MasterCard Sanctions $1B Buy-Back - Analyst Blog

On Tuesday, the board of the global payment solution giant, MasterCard Inc. (MA), approved and authorized the stock buy-back program worth $1 billion class A shares through open market operations. Although the approval is effective immediately, stocks will be repurchased from time to time, depending on market conditions.

The decision for the stock repurchase came in with company's share performance in the market, where card companies such as MasterCard and Visa Inc. (V) have been experiencing price declines on account of the feared impact of the consumer protection Act signed recently in the U.S. Some regulations of this act are expected to curb the interchange fees charged on merchants for their debit card transactions. These fees are significant revenue drivers for card companies.

While Visa has already estimated that about 16% or less of its revenues will be affected from the adverse impact of these regulations, MasterCard has yet to assess its share of loss from the operation of the act. However, the actual effect of these regulations will not be witnessed before mid-2011.

Nevertheless, this provides sufficient reason behind the company's sudden decision to go for a stock repurchase activity. Firstly and undoubtedly, MasterCard's enjoys a strong cash and available-for-sale investment position along with strong retained earnings and limited debt. This not only provides an operating leverage to the balance sheet, but also provides acquisition opportunities as well as scope for initiating stock repurchase programs.
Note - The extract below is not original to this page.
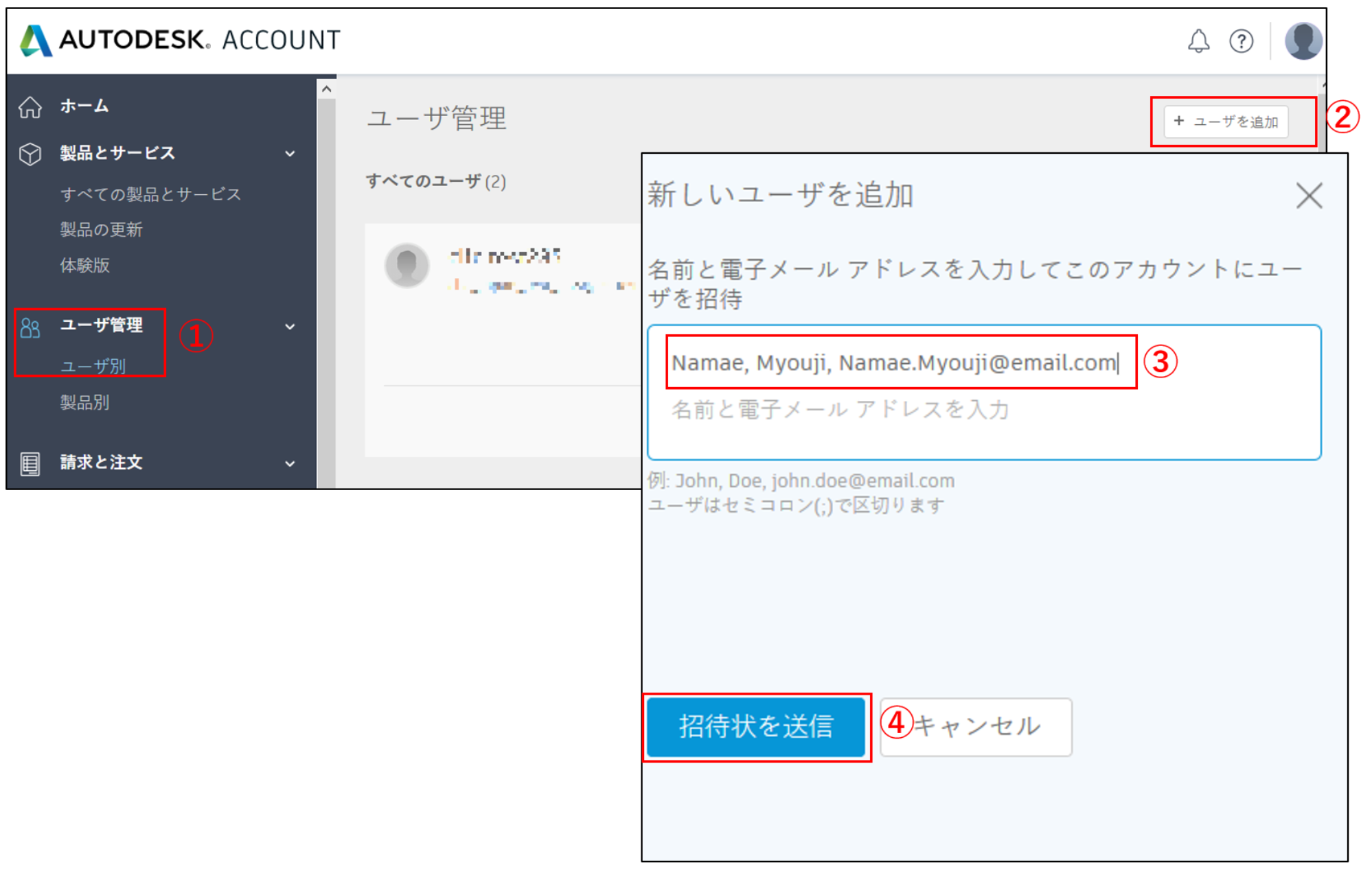
Task: Close the add new user dialog
Action: (x=1309, y=196)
Further, with a solid free cash flow of more than $2 billion, announcement of $1 billion of stock buy-back program makes perfect sense for MasterCard, since pulling out stock from the market at this time, when prices are declining in noticeable measures, will automatically lower share count and increase the net income in the hands of the shareholders, in the upcoming quarters.
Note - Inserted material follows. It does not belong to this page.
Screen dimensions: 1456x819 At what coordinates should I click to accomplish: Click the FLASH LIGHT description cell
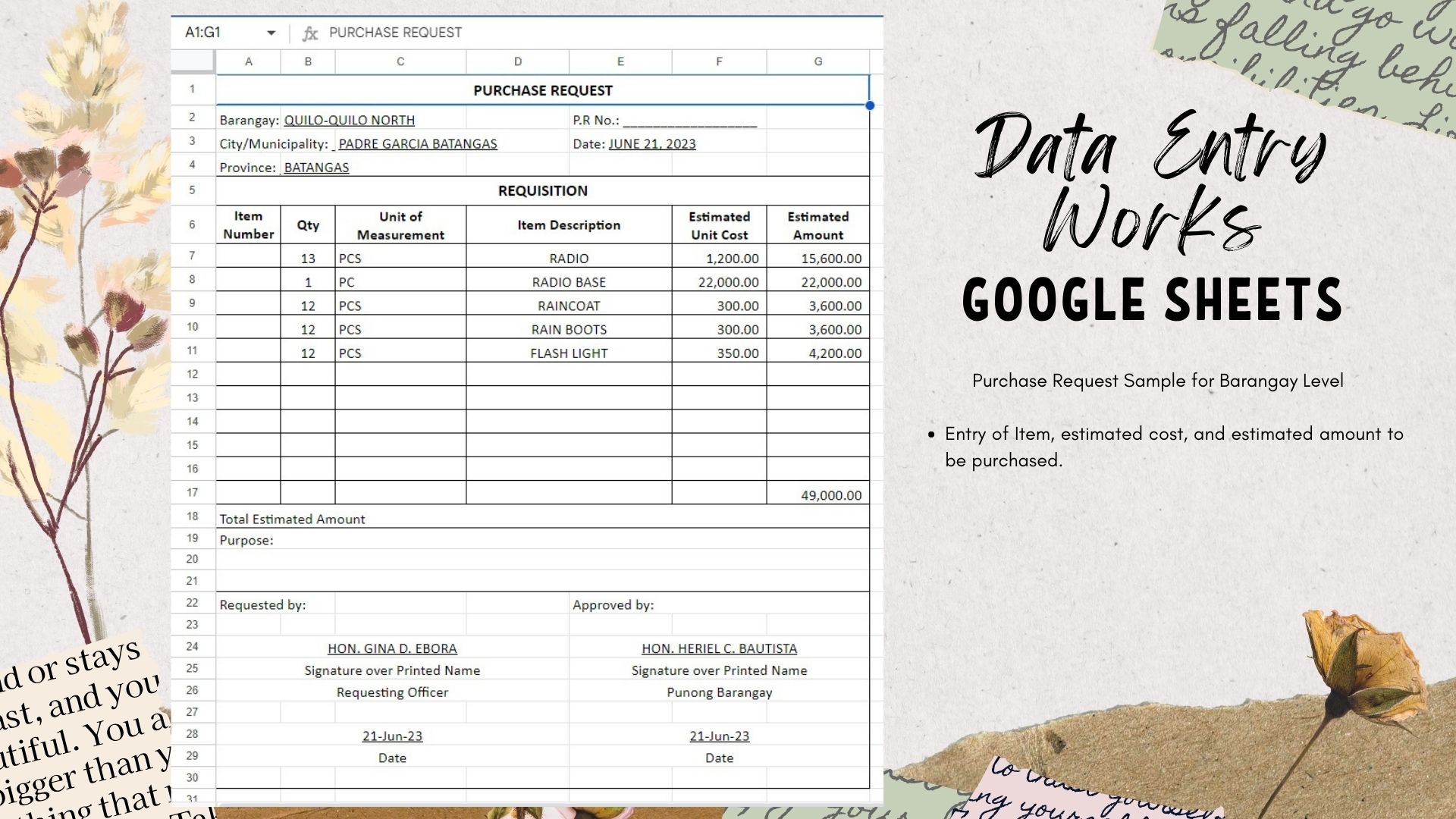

Nonetheless, MasterCard has been returning wealth to its shareholders even without any grave reason like the above. During the second quarter of 2010, the company bought back shares worth $500 million.

MasterCard's Memorandum with China UnionPay

In a separate news flow, MasterCard signed a Memorandum of Understanding (MoU) with China UnionPay in order to build a platform where both can gain from mutual aid and collaboration. While MasterCard and China UnionPay aims to boost revenue by adding more locations in places where their cards are widely accepted. This will also help MasterCard to better penetrate the China market, while generating healthy opportunities for China UnionPay to grow globally as well.

MasterCard benefits from strong secular demand growth, meaningful international exposure, high barriers, excellent pricing power, risk-free balance sheet and impressive operating leverage. Also, the above-average earnings growth, strong competitive position and leverage to an eventual economic recovery will result in a relative valuation premium. However, we are concerned about MasterCard's resilience and ability to raise prices, the detrimental after-effects of the financial overhaul act and the scope for increasing cash flow.